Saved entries
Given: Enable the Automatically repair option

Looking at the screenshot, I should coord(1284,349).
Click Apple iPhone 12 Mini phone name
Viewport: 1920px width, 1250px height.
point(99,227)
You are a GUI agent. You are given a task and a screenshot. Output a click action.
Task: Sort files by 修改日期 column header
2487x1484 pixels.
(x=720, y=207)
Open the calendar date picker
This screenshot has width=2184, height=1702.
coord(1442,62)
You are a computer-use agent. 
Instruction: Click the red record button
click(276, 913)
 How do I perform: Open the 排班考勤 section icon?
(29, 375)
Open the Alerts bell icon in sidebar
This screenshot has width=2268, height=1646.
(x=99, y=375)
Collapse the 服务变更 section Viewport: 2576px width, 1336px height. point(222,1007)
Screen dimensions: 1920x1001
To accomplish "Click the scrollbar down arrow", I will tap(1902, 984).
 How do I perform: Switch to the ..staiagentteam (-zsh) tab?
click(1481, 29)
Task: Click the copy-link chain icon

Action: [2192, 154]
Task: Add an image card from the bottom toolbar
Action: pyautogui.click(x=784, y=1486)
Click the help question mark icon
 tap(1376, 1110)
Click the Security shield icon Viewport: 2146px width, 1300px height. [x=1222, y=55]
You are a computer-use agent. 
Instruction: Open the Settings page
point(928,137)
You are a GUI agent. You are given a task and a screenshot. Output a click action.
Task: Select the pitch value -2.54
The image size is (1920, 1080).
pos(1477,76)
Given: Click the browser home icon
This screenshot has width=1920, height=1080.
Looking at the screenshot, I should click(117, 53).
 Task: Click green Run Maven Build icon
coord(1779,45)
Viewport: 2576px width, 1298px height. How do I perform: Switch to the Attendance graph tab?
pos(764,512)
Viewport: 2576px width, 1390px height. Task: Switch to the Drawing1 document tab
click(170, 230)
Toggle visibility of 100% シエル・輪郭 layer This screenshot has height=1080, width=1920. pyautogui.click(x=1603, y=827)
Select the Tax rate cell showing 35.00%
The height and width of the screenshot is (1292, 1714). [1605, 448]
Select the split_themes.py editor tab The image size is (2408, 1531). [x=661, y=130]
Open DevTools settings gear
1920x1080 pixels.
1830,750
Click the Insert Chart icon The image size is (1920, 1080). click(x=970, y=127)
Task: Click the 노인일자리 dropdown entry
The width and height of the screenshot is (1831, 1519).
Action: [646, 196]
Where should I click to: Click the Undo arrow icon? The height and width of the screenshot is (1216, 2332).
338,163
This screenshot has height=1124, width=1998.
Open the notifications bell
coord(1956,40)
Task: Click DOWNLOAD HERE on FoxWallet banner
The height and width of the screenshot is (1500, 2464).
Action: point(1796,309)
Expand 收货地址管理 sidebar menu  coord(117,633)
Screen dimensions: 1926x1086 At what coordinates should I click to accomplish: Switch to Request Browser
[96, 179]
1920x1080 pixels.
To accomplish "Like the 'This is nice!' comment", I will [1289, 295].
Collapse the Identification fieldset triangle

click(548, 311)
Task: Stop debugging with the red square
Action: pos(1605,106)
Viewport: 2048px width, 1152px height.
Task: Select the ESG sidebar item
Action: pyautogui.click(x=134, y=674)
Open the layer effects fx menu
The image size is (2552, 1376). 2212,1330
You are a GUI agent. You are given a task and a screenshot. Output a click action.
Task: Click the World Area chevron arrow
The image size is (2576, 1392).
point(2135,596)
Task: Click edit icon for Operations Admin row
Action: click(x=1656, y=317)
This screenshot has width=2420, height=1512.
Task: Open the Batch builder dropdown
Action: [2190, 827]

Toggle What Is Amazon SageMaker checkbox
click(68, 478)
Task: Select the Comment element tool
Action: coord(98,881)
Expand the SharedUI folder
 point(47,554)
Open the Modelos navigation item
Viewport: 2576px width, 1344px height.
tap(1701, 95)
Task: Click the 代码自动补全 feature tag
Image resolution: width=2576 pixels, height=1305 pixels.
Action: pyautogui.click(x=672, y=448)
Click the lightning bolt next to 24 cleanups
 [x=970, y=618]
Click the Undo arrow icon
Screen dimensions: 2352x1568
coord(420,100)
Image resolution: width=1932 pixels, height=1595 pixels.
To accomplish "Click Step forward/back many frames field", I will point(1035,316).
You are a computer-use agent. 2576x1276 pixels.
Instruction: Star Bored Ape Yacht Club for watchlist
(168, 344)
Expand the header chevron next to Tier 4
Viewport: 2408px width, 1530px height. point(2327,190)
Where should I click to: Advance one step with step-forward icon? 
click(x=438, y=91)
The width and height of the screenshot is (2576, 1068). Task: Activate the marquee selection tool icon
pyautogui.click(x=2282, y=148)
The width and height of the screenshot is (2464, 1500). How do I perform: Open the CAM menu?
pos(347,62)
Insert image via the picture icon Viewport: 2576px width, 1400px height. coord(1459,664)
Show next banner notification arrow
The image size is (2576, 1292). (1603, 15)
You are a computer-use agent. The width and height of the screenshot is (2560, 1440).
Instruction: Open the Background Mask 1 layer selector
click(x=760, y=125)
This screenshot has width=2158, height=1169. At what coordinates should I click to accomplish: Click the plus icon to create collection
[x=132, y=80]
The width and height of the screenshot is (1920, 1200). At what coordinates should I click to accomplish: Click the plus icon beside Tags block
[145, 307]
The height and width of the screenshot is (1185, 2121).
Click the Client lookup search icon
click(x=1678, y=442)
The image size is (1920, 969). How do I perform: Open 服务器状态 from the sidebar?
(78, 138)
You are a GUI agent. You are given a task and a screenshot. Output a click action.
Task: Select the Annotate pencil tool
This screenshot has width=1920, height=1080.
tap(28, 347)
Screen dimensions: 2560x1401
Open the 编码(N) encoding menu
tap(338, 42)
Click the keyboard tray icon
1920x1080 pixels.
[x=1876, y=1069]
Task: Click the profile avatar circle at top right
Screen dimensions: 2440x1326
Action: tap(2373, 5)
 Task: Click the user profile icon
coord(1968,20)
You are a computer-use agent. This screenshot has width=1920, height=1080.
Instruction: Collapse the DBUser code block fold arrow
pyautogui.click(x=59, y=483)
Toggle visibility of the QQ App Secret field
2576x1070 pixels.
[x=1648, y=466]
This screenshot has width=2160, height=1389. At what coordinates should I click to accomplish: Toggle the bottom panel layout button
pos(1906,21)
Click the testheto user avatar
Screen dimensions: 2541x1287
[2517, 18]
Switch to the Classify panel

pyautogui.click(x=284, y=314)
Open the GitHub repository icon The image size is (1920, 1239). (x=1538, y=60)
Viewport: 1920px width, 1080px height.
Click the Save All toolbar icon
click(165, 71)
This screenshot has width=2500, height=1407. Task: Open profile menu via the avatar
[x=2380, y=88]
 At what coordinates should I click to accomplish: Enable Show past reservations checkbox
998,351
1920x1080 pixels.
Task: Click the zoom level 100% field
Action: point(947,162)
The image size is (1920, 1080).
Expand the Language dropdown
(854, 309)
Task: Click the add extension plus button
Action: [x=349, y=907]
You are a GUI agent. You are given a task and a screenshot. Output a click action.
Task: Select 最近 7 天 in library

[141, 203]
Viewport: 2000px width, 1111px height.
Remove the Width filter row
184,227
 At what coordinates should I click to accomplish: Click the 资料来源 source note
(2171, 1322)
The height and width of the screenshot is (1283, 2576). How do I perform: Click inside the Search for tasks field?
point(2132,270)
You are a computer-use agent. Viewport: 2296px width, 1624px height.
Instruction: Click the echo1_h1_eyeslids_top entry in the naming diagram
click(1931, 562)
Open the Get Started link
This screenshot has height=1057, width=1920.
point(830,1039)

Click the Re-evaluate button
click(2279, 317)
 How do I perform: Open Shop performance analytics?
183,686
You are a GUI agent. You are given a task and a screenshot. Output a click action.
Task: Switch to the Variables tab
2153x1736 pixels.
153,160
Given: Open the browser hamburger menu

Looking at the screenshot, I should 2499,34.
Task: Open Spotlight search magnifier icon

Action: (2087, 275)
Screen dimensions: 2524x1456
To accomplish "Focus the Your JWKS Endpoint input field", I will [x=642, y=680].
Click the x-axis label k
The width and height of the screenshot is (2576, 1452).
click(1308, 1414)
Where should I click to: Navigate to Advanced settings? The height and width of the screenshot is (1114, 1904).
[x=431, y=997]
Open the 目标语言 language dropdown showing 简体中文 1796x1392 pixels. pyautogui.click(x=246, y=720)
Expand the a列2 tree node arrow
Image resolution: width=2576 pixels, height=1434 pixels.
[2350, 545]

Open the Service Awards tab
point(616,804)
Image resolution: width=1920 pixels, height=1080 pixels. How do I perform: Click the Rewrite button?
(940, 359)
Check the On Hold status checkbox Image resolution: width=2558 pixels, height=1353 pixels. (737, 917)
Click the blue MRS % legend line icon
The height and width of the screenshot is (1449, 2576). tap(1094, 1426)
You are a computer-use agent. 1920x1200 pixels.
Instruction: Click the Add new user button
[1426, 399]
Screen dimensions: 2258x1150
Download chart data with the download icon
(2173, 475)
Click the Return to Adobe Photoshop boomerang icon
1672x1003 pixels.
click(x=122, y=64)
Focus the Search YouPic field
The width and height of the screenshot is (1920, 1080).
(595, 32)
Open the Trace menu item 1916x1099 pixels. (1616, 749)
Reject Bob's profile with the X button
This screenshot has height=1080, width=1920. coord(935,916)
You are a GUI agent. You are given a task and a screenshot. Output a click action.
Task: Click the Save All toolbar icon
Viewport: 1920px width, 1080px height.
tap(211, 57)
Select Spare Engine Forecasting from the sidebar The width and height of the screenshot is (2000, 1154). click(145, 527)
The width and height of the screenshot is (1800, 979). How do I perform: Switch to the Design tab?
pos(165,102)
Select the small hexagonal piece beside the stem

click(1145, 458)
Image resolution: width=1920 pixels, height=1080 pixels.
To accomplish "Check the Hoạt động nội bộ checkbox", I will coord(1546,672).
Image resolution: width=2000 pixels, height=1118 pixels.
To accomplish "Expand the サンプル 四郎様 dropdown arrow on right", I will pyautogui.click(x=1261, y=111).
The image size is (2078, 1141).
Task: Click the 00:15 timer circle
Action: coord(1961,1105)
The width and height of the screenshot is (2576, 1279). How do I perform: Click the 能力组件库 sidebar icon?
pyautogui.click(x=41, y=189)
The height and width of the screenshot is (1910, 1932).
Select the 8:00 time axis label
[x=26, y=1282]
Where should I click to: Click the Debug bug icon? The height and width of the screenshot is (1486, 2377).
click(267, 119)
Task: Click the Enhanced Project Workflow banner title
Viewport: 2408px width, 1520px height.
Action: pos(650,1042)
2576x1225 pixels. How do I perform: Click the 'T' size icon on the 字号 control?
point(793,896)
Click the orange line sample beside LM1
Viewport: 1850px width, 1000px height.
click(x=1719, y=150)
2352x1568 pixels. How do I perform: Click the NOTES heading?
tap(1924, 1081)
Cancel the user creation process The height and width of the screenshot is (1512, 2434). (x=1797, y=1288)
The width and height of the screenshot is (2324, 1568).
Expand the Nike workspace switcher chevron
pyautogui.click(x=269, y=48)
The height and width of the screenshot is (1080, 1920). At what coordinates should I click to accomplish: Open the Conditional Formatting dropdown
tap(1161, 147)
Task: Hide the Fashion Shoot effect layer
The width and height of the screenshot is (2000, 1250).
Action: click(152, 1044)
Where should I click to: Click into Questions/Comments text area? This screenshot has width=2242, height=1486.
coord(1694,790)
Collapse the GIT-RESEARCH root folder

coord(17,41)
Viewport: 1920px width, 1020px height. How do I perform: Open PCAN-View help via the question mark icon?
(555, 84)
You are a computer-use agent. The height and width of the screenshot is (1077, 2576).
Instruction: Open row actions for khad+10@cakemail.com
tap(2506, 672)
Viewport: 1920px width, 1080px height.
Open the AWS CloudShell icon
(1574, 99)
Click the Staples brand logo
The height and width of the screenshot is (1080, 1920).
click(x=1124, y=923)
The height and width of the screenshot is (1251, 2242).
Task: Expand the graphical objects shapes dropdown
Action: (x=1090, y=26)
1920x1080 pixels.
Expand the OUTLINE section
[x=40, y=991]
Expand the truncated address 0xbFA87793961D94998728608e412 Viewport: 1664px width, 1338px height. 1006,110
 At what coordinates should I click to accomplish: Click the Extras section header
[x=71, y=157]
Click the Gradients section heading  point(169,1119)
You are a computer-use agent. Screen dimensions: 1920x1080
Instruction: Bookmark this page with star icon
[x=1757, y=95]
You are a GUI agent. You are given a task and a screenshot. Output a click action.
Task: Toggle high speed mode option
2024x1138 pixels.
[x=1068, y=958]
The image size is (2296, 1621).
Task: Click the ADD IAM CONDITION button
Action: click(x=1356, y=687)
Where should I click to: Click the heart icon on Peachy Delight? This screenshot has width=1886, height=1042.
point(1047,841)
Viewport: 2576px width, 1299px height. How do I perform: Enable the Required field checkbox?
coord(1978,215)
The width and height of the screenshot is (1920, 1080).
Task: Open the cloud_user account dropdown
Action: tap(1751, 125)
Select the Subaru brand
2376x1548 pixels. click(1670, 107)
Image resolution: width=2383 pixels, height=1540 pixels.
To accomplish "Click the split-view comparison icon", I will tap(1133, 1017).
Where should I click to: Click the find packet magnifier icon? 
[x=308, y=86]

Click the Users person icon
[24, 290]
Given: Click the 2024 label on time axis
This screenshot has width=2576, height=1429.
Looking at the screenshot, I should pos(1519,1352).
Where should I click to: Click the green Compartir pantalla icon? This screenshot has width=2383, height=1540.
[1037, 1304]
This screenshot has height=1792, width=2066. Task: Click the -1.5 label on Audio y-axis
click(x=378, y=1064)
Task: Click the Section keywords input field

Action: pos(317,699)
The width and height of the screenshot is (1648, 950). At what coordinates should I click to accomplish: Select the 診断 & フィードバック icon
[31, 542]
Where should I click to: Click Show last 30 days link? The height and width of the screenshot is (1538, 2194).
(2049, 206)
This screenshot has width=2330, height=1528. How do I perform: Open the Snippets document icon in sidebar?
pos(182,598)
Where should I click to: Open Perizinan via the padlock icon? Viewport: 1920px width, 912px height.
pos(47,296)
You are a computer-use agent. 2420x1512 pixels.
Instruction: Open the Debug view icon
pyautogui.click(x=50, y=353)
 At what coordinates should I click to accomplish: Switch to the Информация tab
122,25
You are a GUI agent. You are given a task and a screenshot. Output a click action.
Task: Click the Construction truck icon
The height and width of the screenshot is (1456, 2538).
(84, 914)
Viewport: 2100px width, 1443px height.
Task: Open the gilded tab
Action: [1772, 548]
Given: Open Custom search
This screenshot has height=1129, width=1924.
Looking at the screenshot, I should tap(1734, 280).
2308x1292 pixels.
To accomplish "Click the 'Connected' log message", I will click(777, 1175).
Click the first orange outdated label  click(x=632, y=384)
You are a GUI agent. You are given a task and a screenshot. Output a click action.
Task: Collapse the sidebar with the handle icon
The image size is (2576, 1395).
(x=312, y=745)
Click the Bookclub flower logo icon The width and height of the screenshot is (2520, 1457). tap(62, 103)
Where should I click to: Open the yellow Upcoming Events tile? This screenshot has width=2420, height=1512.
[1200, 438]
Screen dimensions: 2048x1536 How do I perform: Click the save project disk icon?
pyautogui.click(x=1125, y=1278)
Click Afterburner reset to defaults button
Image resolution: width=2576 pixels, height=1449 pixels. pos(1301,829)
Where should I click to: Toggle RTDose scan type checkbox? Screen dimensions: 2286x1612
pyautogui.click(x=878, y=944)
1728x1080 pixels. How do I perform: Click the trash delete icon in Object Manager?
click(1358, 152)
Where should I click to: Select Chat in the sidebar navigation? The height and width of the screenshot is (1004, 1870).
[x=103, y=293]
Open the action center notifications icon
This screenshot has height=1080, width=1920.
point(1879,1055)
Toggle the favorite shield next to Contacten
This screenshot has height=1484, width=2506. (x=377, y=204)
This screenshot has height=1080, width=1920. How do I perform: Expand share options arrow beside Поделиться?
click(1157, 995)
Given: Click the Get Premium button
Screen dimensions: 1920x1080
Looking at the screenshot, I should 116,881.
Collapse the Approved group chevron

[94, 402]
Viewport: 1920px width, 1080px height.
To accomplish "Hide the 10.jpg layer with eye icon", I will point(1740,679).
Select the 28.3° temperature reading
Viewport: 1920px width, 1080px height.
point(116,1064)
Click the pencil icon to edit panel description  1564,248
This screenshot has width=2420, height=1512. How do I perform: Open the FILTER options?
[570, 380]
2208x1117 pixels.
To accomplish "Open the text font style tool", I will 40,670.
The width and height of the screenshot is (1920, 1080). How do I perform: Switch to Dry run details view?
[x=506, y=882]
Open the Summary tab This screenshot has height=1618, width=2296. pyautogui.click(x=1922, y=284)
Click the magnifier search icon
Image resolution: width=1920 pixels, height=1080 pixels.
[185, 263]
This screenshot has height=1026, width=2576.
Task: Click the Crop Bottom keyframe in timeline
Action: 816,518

WHAT IS BEING ASKED → The answer must consist of every line from the data that contains the word "visibility".

SOLUTION TO THE EXERCISE →
Toggle visibility of 100% シエル・輪郭 layer This screenshot has height=1080, width=1920. pyautogui.click(x=1603, y=827)
Toggle visibility of the QQ App Secret field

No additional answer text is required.